Our study has several limitations. First, we surveyed only physicians working in university-affiliated hospitals, and three of these were public safety-net hospitals. Accordingly, our results may not be generalizable to different patient populations. Second, we surveyed only physicians, and Minichiello et al.29 found that barriers to discharge perceived by physicians were different from those of other staff. Third, our data were observational and were collected only on weekdays. Fourth, we did not differentiate interns from residents, and thus, potentially the level of training could have affected these results. Similarly, the decision for a “possible” and a “definite” discharge is likely dependent on the knowledge base of the participant, such that less experienced participants may have had differing perspectives than someone with more experience. Fifth, the sites did vary based on the infrastructure and support but also had several similarities. All sites had social work and case management involved in care, although at some sites, they were assigned according to team and at others according to geographic location. Similarly, rounding times varied. Most of the services surveyed did not utilize advanced practice providers (the exception was the nonteaching services at Denver Health, and their presence was variable). These differences in staffing models could also have affected these results.

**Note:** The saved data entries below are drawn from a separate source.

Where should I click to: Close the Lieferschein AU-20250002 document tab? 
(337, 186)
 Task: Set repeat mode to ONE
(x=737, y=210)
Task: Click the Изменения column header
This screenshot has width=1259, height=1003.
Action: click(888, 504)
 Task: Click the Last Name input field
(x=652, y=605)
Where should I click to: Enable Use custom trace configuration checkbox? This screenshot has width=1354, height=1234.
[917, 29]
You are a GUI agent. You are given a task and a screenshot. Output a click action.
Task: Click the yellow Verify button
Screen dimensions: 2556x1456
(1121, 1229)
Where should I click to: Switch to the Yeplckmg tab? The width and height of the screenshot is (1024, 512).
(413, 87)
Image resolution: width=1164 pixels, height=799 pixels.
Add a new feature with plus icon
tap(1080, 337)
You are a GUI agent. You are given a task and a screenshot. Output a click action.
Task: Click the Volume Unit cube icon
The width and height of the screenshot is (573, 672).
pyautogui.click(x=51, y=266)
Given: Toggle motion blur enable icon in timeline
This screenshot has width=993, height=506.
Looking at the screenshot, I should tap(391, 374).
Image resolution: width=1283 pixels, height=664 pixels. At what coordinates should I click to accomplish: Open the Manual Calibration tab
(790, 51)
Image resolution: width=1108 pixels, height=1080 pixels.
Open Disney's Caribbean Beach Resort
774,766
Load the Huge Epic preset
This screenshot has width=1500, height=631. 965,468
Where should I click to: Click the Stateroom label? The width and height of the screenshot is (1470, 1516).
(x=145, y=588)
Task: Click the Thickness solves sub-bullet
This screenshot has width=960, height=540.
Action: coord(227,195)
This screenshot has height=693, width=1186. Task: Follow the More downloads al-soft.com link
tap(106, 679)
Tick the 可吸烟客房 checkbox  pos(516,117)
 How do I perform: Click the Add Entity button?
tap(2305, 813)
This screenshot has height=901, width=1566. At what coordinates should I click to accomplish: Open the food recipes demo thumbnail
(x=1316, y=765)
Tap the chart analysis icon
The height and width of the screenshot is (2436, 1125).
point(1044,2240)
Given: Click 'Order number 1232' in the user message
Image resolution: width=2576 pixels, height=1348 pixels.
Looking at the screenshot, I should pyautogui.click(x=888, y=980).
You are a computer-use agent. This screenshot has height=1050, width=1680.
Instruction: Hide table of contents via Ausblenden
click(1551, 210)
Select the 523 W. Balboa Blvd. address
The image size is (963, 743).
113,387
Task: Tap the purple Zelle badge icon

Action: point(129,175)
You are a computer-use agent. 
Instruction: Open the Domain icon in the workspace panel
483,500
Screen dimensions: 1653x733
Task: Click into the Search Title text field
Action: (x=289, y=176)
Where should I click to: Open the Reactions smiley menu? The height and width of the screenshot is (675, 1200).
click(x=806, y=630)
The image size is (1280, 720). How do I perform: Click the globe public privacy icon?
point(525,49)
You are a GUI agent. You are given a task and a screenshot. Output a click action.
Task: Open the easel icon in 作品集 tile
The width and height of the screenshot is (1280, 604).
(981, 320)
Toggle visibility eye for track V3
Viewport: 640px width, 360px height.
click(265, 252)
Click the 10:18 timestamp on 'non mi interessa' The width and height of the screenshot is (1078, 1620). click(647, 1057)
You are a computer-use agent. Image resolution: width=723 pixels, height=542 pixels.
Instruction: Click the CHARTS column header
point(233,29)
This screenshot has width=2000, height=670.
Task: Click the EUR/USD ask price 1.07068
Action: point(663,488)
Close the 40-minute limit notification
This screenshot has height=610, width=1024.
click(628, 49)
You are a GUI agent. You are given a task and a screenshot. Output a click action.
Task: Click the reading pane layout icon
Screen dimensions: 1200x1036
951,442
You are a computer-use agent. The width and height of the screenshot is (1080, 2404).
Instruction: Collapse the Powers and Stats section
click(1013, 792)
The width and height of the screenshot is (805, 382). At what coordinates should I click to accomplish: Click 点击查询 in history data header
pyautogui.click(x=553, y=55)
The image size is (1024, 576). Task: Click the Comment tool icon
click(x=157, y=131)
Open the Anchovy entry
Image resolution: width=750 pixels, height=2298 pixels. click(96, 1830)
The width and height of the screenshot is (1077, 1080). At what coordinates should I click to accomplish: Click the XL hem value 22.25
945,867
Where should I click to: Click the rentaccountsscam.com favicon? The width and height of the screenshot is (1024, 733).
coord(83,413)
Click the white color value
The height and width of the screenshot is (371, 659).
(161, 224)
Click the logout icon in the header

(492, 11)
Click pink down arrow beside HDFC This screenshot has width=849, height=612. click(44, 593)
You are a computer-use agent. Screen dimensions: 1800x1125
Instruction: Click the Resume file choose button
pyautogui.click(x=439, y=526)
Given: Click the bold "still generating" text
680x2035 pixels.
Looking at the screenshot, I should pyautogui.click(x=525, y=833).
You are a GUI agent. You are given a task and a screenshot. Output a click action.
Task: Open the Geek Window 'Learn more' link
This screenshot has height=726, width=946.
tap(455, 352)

Our study also has a number of strengths. First, we assessed the barriers at five different hospitals. Second, we collected real-time data related to specific barriers at multiple time points throughout the day, allowing us to assess the dynamic nature of identifying patients as being ready or nearly ready for discharge. Third, we assessed the perceptions of barriers to discharge from physicians working on teaching as well as nonteaching services and from physicians utilizing a variety of rounding styles. Fourth, we had a very high participation rate (100%), probably due to the fact that our study was strategically aligned with participants’ daily work activities.
In conclusion, we found two distinct categories of issues that physicians perceived as most commonly delaying writing discharge orders on their patients. The first pertained to patients thought to definitely be ready for discharge and was related to the physicians having to care for other patients on their team. The second pertained to patients identified as possibly ready for discharge and was related to the need for care to be completed by a variety of ancillary services. Addressing each of these barriers would require different interventions and a need to weigh the potential improvements that could be achieved against the increased costs and/or delays in care for other patients that may result.
The authors report no conflicts of interest relevant to this work.